Embodiments of a method for detecting lateral bores from a main wellbore of a well include the steps of providing a caliper tool into the main wellbore, the caliper tool including a head having a first end, a second end, and a plurality of calipers extending radially therefrom; moving the caliper tool axially through the wellbore on a deployment member, the deployment member being connected to the first end of the head; detecting an inner diameter surface of the wellbore with the calipers by ascertaining the distance that each of the calipers extend from the head; detecting a lateral opening in the wellbore with at least one of the plurality calipers, the lateral opening being an opening of a lateral bore branching off of the wellbore; and determining the distance from the surface of the earth to the lateral opening.
In embodiments, each of the calipers is operatively connected to a measurement device, and the method further includes the step of ascertaining the radial distance by which each of the calipers extends from the head of the caliper tool with the measurement devices. In embodiments, each one of the plurality of calipers comprises a pair of segments, and each segment of the pair of segments includes a radially-inner end pivotally coupled to the head of the caliper tool and radially-outer end coupled to a flexible joint defined between the pair of segments, and the step of ascertaining the radial distance by which each one of the plurality of calipers extends from the head of the caliper tool comprises detecting a configuration of at least one of the radially-inner ends of the pair of segments with respect to the head of the caliper tool. In embodiments, the plurality of measurement devices comprises a plurality of linear position sensors disposed axially along the head of the caliper tool such that each linear position sensor is operable to detect an axial position of at least one of the radially-inner ends of the pair of segments along the head of the caliper tool, and the step of ascertaining the radial distance by which each one of the plurality of calipers extends from the head of the caliper tool comprises calculating the radial distance with the axial position detected by the respective linear position sensor. In embodiments, the linear position sensors can comprise linear variable displacement transducers.

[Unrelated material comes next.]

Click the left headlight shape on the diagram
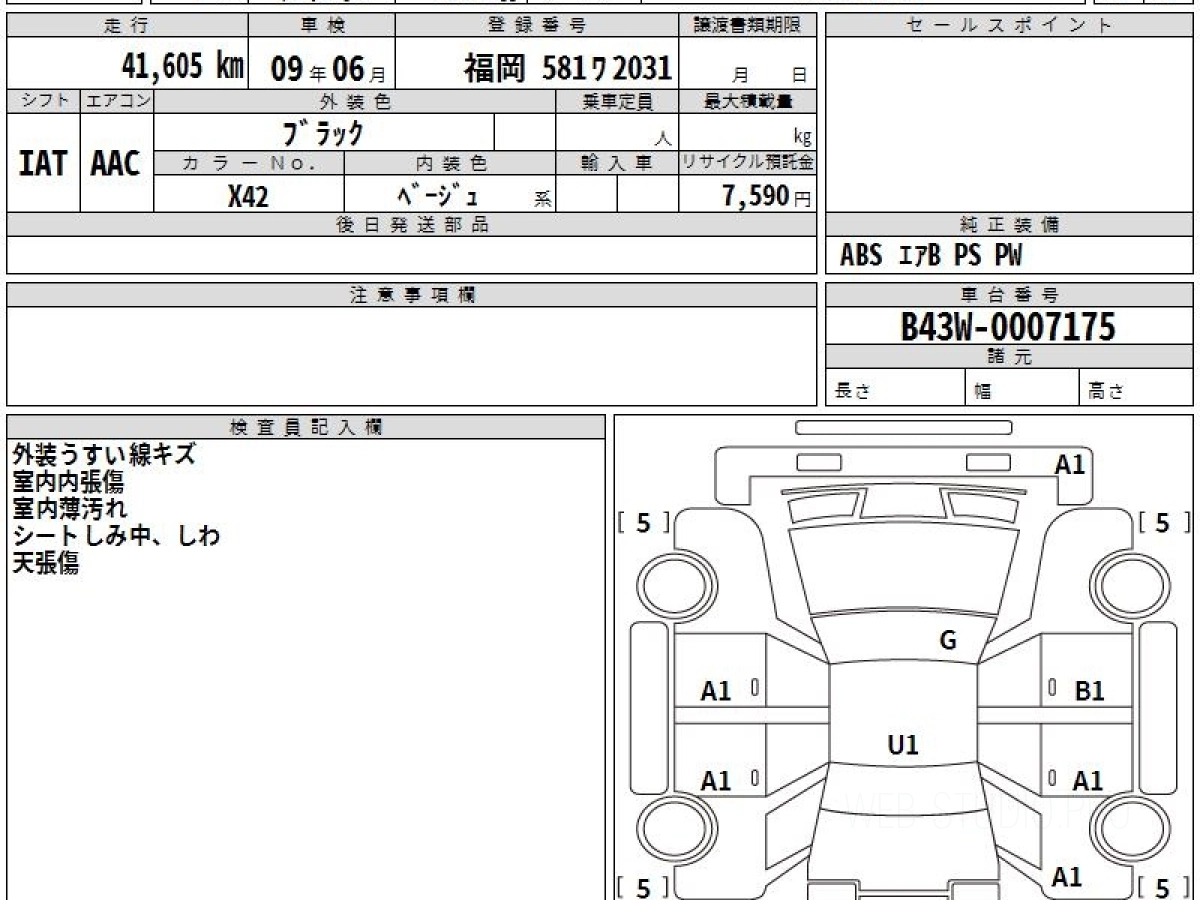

In embodiments, each of the plurality of calipers can be biased to a radially outward position, and the step of detecting the lateral opening in the main wellbore includes detecting a movement of at least one of the plurality of calipers from a radially inward position toward the radially outward position as the at least one of the plurality of calipers extends into the lateral opening. In embodiments, the step of detecting the lateral opening in the main wellbore includes detecting an initial contact of the at least one of the plurality of calipers that extends into the lateral opening with a surface of the lateral bore and subsequently detecting at least one of the plurality of calipers that extends into the lateral opening is free of contact with the surface of the lateral bore. In embodiments, the method further includes the step of determining the direction of the lateral bore, relative to the main wellbore, based on the radial or circumferential position of at least one of the plurality calipers that extends into the lateral opening.

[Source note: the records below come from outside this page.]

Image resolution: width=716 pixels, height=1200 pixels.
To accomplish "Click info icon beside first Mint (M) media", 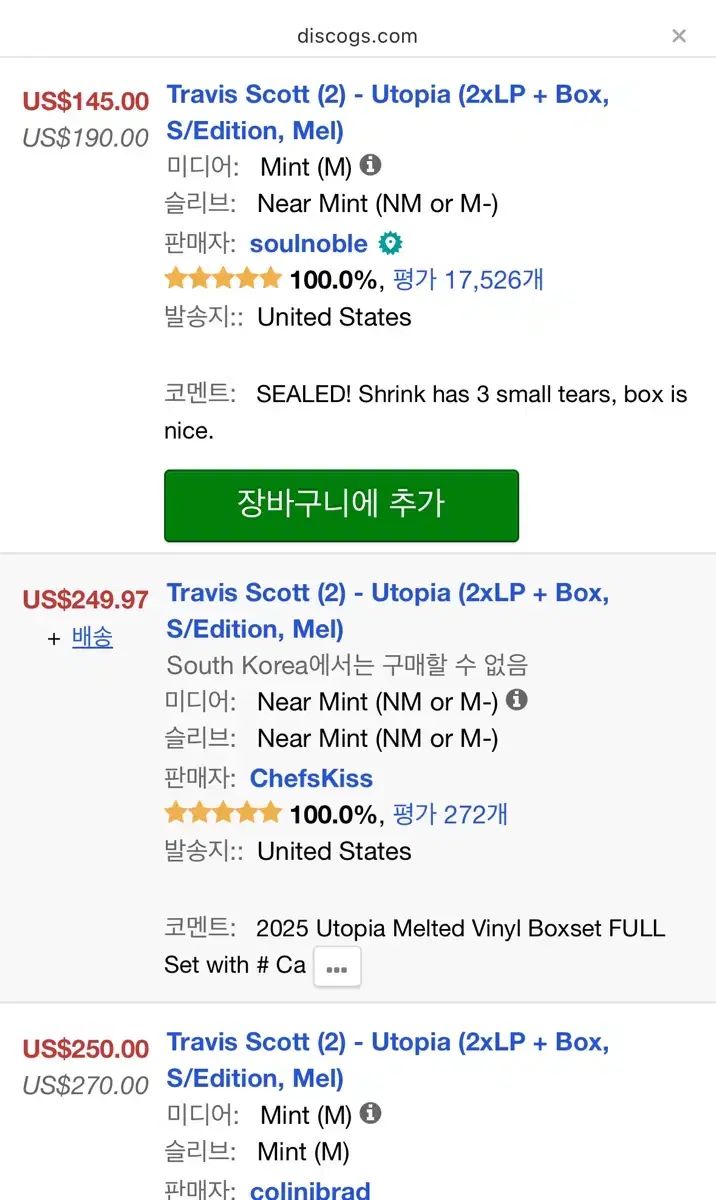I will point(370,165).
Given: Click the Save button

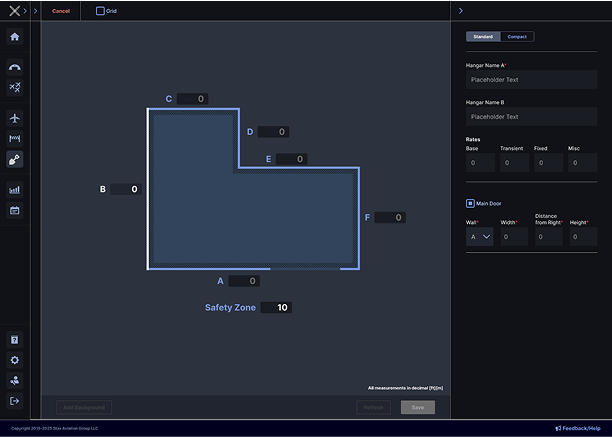Looking at the screenshot, I should pyautogui.click(x=417, y=407).
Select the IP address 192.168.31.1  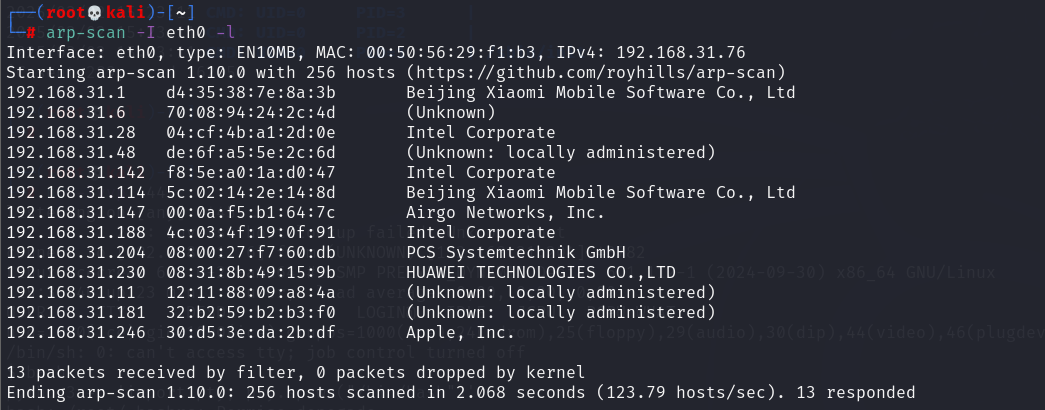pos(61,92)
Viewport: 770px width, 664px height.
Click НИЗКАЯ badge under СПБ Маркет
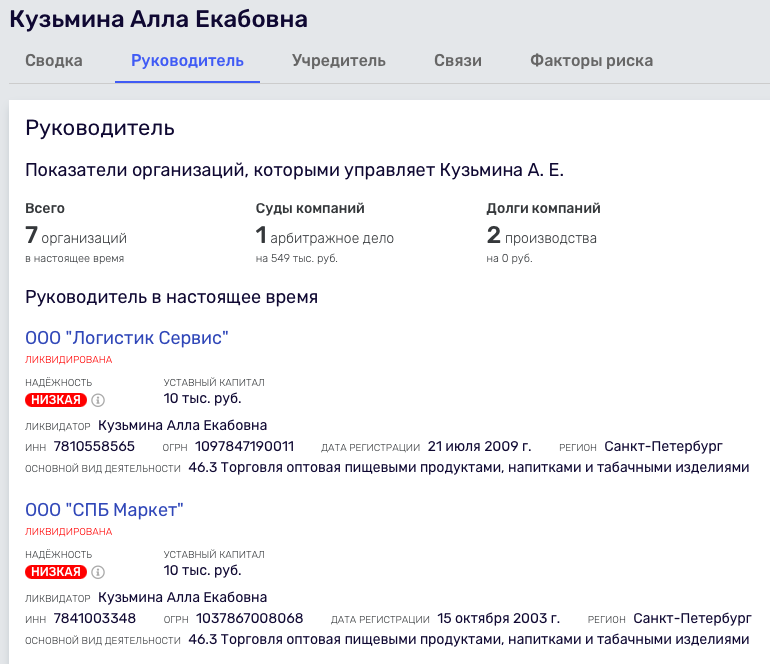pyautogui.click(x=56, y=572)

In embodiments, the method includes the steps of advancing the caliper tool past the lateral opening and determining a profile of the lateral bore from movements of at least one of the plurality of calipers as the caliper tool advances past the lateral opening. In embodiments each of the plurality of calipers extends from the head a radial distance greater than a radius of the main wellbore when in an unconstrained state. In embodiments, the method includes the step of creating a profile log of the main wellbore and the lateral bore. In embodiments, the caliper tool further includes a centralizer operable to maintain the caliper tool centered in the main wellbore, and the step of detecting an inner diameter surface of the main wellbore includes employing the centralizer to maintain the caliper tool centered in the wellbore so that each of the plurality of calipers extends radially from the head substantially no more than the rest of the plurality of calipers.
In embodiments, the caliper tool includes a steering arm connected to the second end of the head and selectively operable to be angled relative to head, and the method further includes the steps of positioning the caliper tool so that an end of the steering arm is located concentrically with the lateral opening and angling the steering arm in the direction of the lateral opening. In embodiments, the method includes the step of inserting the caliper tool into the lateral opening by axially advancing the deployment member through the main wellbore.
In embodiments, the caliper tool further includes a magnetic sensor, and the method further includes the step of detecting, with the magnetic sensor, the presence of wellbore casing. In embodiments, the method includes the steps of advancing the deployment member through the main wellbore until the magnetic sensor is disposed axially beyond an end of the wellbore casing, detecting, with the magnetic sensor, the absence the wellbore casing, and determining the distance from the surface of the earth to the end of the wellbore casing.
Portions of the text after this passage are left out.